A Printer Object can Modify its actions (call the appropriate application for help) to suit the Objects it receives. It can just as easily print Mesa/2 spreadsheets as it can AmiPro documents. Just Drop things onto a Printer and it handles the rest.

Polymorphism is the ability for an Object to have multiple personalities, adapting to the Messages it receives and changing its character to suit data that it may have not been specifically designed to understand.

= Keener Stuff: Technical Trivia

- Want to see some Object definitions?

Look in c:\os2\ini.rc at line 110, for the deinitions of the basic OS/2 Objects. While you're at it, look in the other .RC files to see a few other ways that the WPS can be defined. All the Classes I mentioned above are actually called WP-whatever. The Information Folder is an Object of class WPFolder, located on (which usually points to C:\DESKTOP) with an ID of .

For a closer look you'll need some tools. Most OS/2 programming language packages have a Class Browser, required to decode the data that makes up Class and Object definitions. You can browse the OS2*.INI files with some freely-available tools like IniMaint or other INI editors. But beware: if you make a mess with one of these tools you have some serious work ahead to repair things.

- Objects Under the Hood

In OS/2, Object thinking has been taken to deeper levels than just the user interface. Programs allocate Memory Objects, which are logical "chunks" of total system memory. Memory Objects are marked in several ways for housekeeping purposes, including whether they are private or shared (and by who), how much is actually in RAM, and how that RAM is allocated.

- Over-ride the Default Menu Style

For OS/2 Warp at least, put the line

SET MENUSTYLE=SHORT

in your CONFIG.SYS, re-boot, and you'll notice all your object menus are (drastically) shorter.

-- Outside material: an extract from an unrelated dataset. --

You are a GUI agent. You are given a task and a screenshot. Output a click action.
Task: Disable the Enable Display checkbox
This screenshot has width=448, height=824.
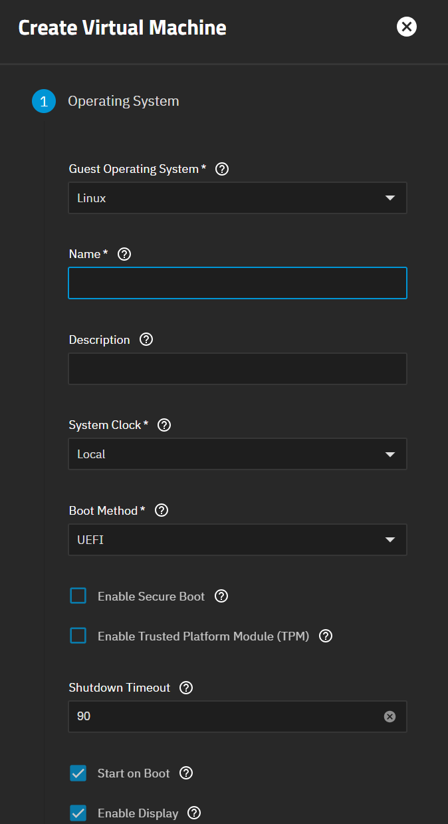(78, 813)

- Keep your Objects Awake Longer

Objects use a certain amount of memory. After use, an Object is kept in memory for a certain amount of time before its memory is released back to the system, 90 seconds by default. This interval is called OBJECTSNOOZETIME and can be SET from CONFIG.SYS. You can "see" this interval if you have a laptop that can turn off its hard-disk to save power. After a while, Desktop Objects like the LaunchPad are flushed out of memory and must be re-read from disk, and even passing your cursor over the LaunchPad will cause your disk to wake up.

= A Very Important Side-Effect of SOM-like design

In OS/2, file references are ID-based. File Name (and thereby location) is merely an attribute (like Icon or Creation Date). Thus, a file moved in a SOM-based manner automatically updates any references to it on that system. DSOM, the Distributed form of SOM, extends this portability out to the network (and thereby the world).

There is another system, used by others, that builds its links using File Name references (and thereby locations), and must re-establish those references by searching all available file storage, even across a network, every time an object is moved. You can imagine what might happen if this search finds a different (though same-named) copy of that file. Also imagine what happens when that file is linked to others.

Expect users of SOM-based systems to have a lot more fun with Objects as they plan where they're going Tomorrow, rather than just where they're going Today.